##### Given data #####

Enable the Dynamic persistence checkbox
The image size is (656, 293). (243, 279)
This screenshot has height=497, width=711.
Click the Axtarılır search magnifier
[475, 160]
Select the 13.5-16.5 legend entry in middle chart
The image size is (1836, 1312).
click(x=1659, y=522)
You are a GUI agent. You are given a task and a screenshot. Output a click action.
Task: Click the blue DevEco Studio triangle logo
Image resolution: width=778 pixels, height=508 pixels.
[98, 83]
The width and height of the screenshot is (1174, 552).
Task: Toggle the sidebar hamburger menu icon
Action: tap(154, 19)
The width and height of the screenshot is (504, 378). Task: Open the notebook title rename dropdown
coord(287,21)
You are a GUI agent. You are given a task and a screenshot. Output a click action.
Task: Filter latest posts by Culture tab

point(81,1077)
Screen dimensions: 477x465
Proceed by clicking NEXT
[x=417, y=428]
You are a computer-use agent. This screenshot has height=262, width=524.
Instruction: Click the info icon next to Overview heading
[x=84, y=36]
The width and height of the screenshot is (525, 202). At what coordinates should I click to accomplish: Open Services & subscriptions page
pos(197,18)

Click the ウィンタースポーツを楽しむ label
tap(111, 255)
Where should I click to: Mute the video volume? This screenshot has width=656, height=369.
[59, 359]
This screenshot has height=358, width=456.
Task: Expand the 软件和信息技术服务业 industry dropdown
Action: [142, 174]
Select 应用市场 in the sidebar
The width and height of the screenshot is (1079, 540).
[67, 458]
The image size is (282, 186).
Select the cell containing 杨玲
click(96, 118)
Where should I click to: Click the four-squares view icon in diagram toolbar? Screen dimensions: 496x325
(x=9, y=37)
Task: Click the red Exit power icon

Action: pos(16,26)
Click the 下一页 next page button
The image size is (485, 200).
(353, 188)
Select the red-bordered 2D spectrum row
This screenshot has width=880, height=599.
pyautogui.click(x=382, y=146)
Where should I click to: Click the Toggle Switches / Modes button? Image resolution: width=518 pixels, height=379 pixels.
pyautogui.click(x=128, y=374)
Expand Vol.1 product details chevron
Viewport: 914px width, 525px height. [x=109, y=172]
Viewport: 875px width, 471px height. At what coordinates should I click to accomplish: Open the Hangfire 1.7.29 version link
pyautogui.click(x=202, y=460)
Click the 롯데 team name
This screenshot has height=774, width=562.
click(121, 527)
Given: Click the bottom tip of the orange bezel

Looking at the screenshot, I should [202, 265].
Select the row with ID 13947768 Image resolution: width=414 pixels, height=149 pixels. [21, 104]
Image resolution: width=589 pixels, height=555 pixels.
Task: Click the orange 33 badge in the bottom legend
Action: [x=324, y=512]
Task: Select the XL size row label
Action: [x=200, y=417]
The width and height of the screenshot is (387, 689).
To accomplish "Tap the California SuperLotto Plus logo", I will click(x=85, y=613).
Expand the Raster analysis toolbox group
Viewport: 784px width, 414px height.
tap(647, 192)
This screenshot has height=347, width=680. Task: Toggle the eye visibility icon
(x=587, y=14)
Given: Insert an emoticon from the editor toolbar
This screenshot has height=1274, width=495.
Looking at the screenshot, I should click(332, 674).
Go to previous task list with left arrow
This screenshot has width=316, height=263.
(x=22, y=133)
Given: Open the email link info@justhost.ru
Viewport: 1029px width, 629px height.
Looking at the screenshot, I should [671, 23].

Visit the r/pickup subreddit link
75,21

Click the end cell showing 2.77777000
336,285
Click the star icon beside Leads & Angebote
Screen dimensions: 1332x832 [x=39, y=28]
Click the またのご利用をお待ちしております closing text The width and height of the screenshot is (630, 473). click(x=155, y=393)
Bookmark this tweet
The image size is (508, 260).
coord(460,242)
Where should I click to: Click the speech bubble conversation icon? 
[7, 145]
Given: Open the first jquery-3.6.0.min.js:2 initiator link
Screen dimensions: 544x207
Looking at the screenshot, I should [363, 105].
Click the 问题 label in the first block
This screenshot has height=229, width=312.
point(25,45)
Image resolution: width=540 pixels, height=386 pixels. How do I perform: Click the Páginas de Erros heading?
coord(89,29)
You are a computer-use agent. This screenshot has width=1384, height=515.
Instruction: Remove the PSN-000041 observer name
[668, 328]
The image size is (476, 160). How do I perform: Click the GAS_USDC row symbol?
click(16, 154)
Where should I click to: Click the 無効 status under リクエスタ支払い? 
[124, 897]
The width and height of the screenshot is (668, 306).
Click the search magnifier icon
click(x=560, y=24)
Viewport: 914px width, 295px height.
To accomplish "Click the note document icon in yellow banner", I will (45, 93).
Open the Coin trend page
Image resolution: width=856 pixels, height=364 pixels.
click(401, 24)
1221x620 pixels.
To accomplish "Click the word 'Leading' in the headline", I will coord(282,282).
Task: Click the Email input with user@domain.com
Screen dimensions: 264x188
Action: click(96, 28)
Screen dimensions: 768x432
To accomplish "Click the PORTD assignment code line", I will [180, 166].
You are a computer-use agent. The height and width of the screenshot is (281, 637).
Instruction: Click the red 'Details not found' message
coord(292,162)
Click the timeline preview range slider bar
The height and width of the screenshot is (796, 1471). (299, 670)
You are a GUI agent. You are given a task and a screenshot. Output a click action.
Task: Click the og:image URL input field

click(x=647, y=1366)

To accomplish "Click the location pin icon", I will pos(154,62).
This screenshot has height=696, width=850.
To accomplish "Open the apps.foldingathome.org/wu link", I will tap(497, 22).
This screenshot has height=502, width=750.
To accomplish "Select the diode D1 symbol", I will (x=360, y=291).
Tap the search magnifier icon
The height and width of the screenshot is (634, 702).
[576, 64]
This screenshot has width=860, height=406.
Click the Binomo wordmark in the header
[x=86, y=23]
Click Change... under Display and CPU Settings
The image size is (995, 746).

#####

**Activity**
Reproduce the whole listing so that each line matches the original exactly.

**Answer to the exercise**
Enable the Dynamic persistence checkbox
The image size is (656, 293). (243, 279)
This screenshot has height=497, width=711.
Click the Axtarılır search magnifier
[475, 160]
Select the 13.5-16.5 legend entry in middle chart
The image size is (1836, 1312).
click(x=1659, y=522)
You are a GUI agent. You are given a task and a screenshot. Output a click action.
Task: Click the blue DevEco Studio triangle logo
Image resolution: width=778 pixels, height=508 pixels.
[98, 83]
The width and height of the screenshot is (1174, 552).
Task: Toggle the sidebar hamburger menu icon
Action: tap(154, 19)
The width and height of the screenshot is (504, 378). Task: Open the notebook title rename dropdown
coord(287,21)
You are a GUI agent. You are given a task and a screenshot. Output a click action.
Task: Filter latest posts by Culture tab

point(81,1077)
Screen dimensions: 477x465
Proceed by clicking NEXT
[x=417, y=428]
You are a computer-use agent. This screenshot has height=262, width=524.
Instruction: Click the info icon next to Overview heading
[x=84, y=36]
The width and height of the screenshot is (525, 202). At what coordinates should I click to accomplish: Open Services & subscriptions page
pos(197,18)

Click the ウィンタースポーツを楽しむ label
tap(111, 255)
Where should I click to: Mute the video volume? This screenshot has width=656, height=369.
[59, 359]
This screenshot has height=358, width=456.
Task: Expand the 软件和信息技术服务业 industry dropdown
Action: [142, 174]
Select 应用市场 in the sidebar
The width and height of the screenshot is (1079, 540).
[67, 458]
The image size is (282, 186).
Select the cell containing 杨玲
click(96, 118)
Where should I click to: Click the four-squares view icon in diagram toolbar? Screen dimensions: 496x325
(x=9, y=37)
Task: Click the red Exit power icon

Action: pos(16,26)
Click the 下一页 next page button
The image size is (485, 200).
(353, 188)
Select the red-bordered 2D spectrum row
This screenshot has width=880, height=599.
pyautogui.click(x=382, y=146)
Where should I click to: Click the Toggle Switches / Modes button? Image resolution: width=518 pixels, height=379 pixels.
pyautogui.click(x=128, y=374)
Expand Vol.1 product details chevron
Viewport: 914px width, 525px height. [x=109, y=172]
Viewport: 875px width, 471px height. At what coordinates should I click to accomplish: Open the Hangfire 1.7.29 version link
pyautogui.click(x=202, y=460)
Click the 롯데 team name
This screenshot has height=774, width=562.
click(121, 527)
Given: Click the bottom tip of the orange bezel

Looking at the screenshot, I should [202, 265].
Select the row with ID 13947768 Image resolution: width=414 pixels, height=149 pixels. [21, 104]
Image resolution: width=589 pixels, height=555 pixels.
Task: Click the orange 33 badge in the bottom legend
Action: [x=324, y=512]
Task: Select the XL size row label
Action: [x=200, y=417]
The width and height of the screenshot is (387, 689).
To accomplish "Tap the California SuperLotto Plus logo", I will click(x=85, y=613).
Expand the Raster analysis toolbox group
Viewport: 784px width, 414px height.
tap(647, 192)
This screenshot has height=347, width=680. Task: Toggle the eye visibility icon
(x=587, y=14)
Given: Insert an emoticon from the editor toolbar
This screenshot has height=1274, width=495.
Looking at the screenshot, I should click(332, 674).
Go to previous task list with left arrow
This screenshot has width=316, height=263.
(x=22, y=133)
Given: Open the email link info@justhost.ru
Viewport: 1029px width, 629px height.
Looking at the screenshot, I should [671, 23].

Visit the r/pickup subreddit link
75,21

Click the end cell showing 2.77777000
336,285
Click the star icon beside Leads & Angebote
Screen dimensions: 1332x832 [x=39, y=28]
Click the またのご利用をお待ちしております closing text The width and height of the screenshot is (630, 473). click(x=155, y=393)
Bookmark this tweet
The image size is (508, 260).
coord(460,242)
Where should I click to: Click the speech bubble conversation icon? 
[7, 145]
Given: Open the first jquery-3.6.0.min.js:2 initiator link
Screen dimensions: 544x207
Looking at the screenshot, I should [363, 105].
Click the 问题 label in the first block
This screenshot has height=229, width=312.
point(25,45)
Image resolution: width=540 pixels, height=386 pixels. How do I perform: Click the Páginas de Erros heading?
coord(89,29)
You are a computer-use agent. This screenshot has width=1384, height=515.
Instruction: Remove the PSN-000041 observer name
[668, 328]
The image size is (476, 160). How do I perform: Click the GAS_USDC row symbol?
click(16, 154)
Where should I click to: Click the 無効 status under リクエスタ支払い? 
[124, 897]
The width and height of the screenshot is (668, 306).
Click the search magnifier icon
click(x=560, y=24)
Viewport: 914px width, 295px height.
To accomplish "Click the note document icon in yellow banner", I will (45, 93).
Open the Coin trend page
Image resolution: width=856 pixels, height=364 pixels.
click(401, 24)
1221x620 pixels.
To accomplish "Click the word 'Leading' in the headline", I will coord(282,282).
Task: Click the Email input with user@domain.com
Screen dimensions: 264x188
Action: click(96, 28)
Screen dimensions: 768x432
To accomplish "Click the PORTD assignment code line", I will [180, 166].
You are a computer-use agent. The height and width of the screenshot is (281, 637).
Instruction: Click the red 'Details not found' message
coord(292,162)
Click the timeline preview range slider bar
The height and width of the screenshot is (796, 1471). (299, 670)
You are a GUI agent. You are given a task and a screenshot. Output a click action.
Task: Click the og:image URL input field

click(x=647, y=1366)

To accomplish "Click the location pin icon", I will pos(154,62).
This screenshot has height=696, width=850.
To accomplish "Open the apps.foldingathome.org/wu link", I will tap(497, 22).
This screenshot has height=502, width=750.
To accomplish "Select the diode D1 symbol", I will (x=360, y=291).
Tap the search magnifier icon
The height and width of the screenshot is (634, 702).
[576, 64]
This screenshot has width=860, height=406.
Click the Binomo wordmark in the header
[x=86, y=23]
Click Change... under Display and CPU Settings
The image size is (995, 746).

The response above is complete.